These (false) findings echoed through pre-Nazi Germany as doctors “catalogued Jewish skin tone, hair color and structure, and nose shape [to] lump Jews together with ‘races’ that were already deemed inferior within the colonial worldview,” Hilal explains.

Harmony symbolized supposed biological superiority. (Ahem. Is it a surprise that facial balancing is trending in Trump’s America, as far-right ideology gains momentum across the world?) When the modern nose job was popularized in pre-war Berlin, it promised patients “a degree of invisibility [that] would liberate them” from discrimination, as Hilal puts it. Well, at least from some discrimination.

For all its focus on proportionality, facial harmonization has an outsize hold on a specific subset of the population: women. It’s Feminism 101! “Women are mere ‘beauties’ in men’s culture so that culture can be kept male,” Naomi Wolf writes in The Beauty Myth, and physical beauty is “inert” — a quality not found in people, but objects.

The beauty industry tends to frame women as the particular object of the artwork — a canvas for expression, clay to be sculpted. Plastic surgeons like Dr. Rajagopal even rely on the “rule of thirds,” a concept initially introduced in the late 1700s to guide the harmonic composition of paintings, to “create the best possible balance for each patient.”

— Task requirements —
A) From the passage on facial harmonization, return the words starting at "For all its" and ending at "people, but objects.".
B) Write the next part of the passage on facial harmonization and beauty standards, continuing from its last sentence.

— Data section —

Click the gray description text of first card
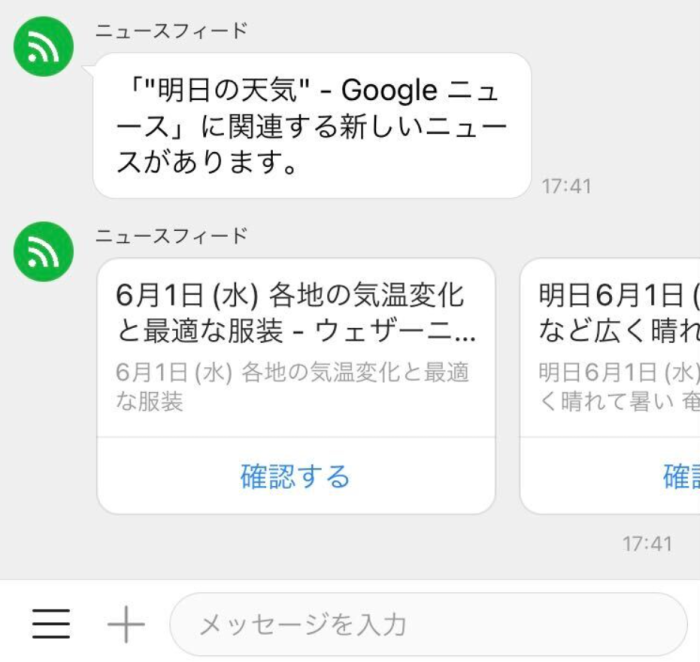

— Results for the exercise —
A)
For all its focus on proportionality, facial harmonization has an outsize hold on a specific subset of the population: women. It’s Feminism 101! “Women are mere ‘beauties’ in men’s culture so that culture can be kept male,” Naomi Wolf writes in The Beauty Myth, and physical beauty is “inert” — a quality not found in people, but objects.

B)
Dr. Rajagopal describes “assessing the front view” of her patient’s faces and “evaluating the upper, mid, and lower face to determine if any areas like the chin, jaw, or cheeks need attention.” Should a particular third or feature stand out, “it means the balance has been disrupted,” she said. “In those cases, I feel I haven’t done my job, as true facial harmony should be subtle and seamless, enhancing the face without drawing attention to individual features.”

This is not how the rule of thirds is meant to work. In the art world, the technique is “a way to draw your viewer in and keep them engaged,” says Jonquil O’Reilly, an Old Master Paintings expert at Christie’s. Harmony isn’t “necessarily about symmetry,” she continues. “You can create ‘balance’ in different ways, through negative space, for example.” The end goal isn’t seamlessness, but tension and interest.

It follows that facial balancing is less about harmony than homogeneity; the mass-production of blank canvases more than masterworks.

There is, of course, always the argument that human beings are inherently drawn to the golden ratio of 1:1.618 — a mathematical equation found in nature, one associated with the Fibonacci sequence. Artists like Leonardo Da Vinci have used it for centuries to create balance in their work, and it’s widely considered the pinnacle of harmony and beauty. (Bella Hadid’s proportions hew close to the golden ratio, for example.)

It’s science, one might say. It’s objective! It’s… not. A recent study published in the Korean journal Maxillofacial Plastic and Reconstructive Surgery concluded that “there is no convincing evidence that the golden ratio is linked to idealized human proportions or facial beauty.”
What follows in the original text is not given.